I'd heard on one of the Giants broadcasts that, during an upcoming off day in their schedule, Tom Haller and Hal Lanier were appearing at Leighton Little John Field to conduct a baseball clinic for all Little Leaguers. And I sooo wanted to go. Not because I was a Giants fan (wasn't then, aren't now) but to meet two real ballplayers. However, I wasn't in Little League at the time and technically ineligible to attend, which definitely created a problem. But Paul was. He signed me up, probably as his little brother or something, and got me in. The whole morning was a whirlwind, but I was on the same field with Tom Haller and Hal Lanier of the San Francisco Giants! It was like they'd popped out of their baseball cards and into three-dimensional real life, standing in front of us and actually talking, not just to the crowd of 9-13 year olds, but to me!

 

I even got to take a ground ball- which I missed- but got to be one of several kids used as an example of how NOT to play the infield.

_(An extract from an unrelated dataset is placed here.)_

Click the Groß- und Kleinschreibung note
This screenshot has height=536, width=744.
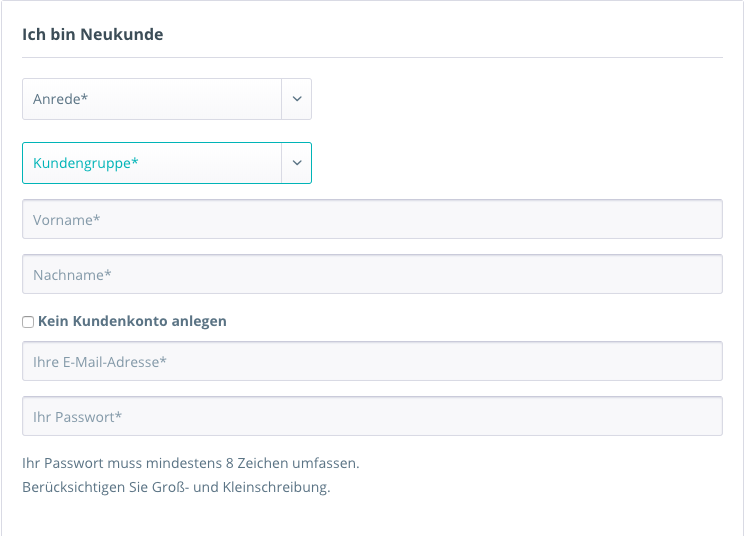point(176,488)
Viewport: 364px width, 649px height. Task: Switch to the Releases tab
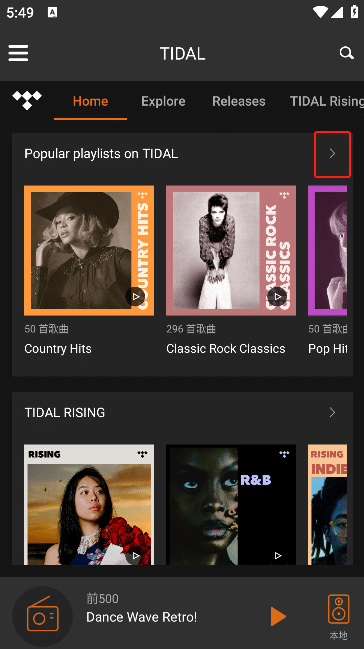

Hal Lanier patiently re-positioned me but I was still too much in awe to concentrate, and didn't catch the next one cleanly either. However I did keep it on front of me, which was Lanier's main point. Of course, when the even ended 90 minutes later, I was the same crappy 10-year old ballplayer as when we’d arrived. And it was years before I’d play a half decent shortstop. But I’d had a day most little kids only dream of. I rubbed shoulders with two Major Leaguers; and none of it would’ve happened if not for Paul Thome. He was truly a great friend.

 

However childhood doesn’t last and boyhood best friends are often that for only a season. I never saw Terry Lindsay again after second grade. I have no idea what happened to him. And while Paul and I kept up on each other until our 20's, I've only seen him once in the last 25 years. He's a pastor now, and when I heard that he was, it wasn’t a major surprise. When we played ball, he didn’t swear or act up like I did when things weren’t going well. Off the field, he always seemed like a good kid, too. More importantly, Paul was just a good person; he always had a heart for other people, like me, and a sincere heart for Jesus. I saw it all the time.. So I’m sure he made the right career choice.

But I remember Paul and Terry with affection and always will. True, our days in the sun together were long ago and our interactions next to nil since. And though I can't really call them friends now, I remain grateful for the times when I could.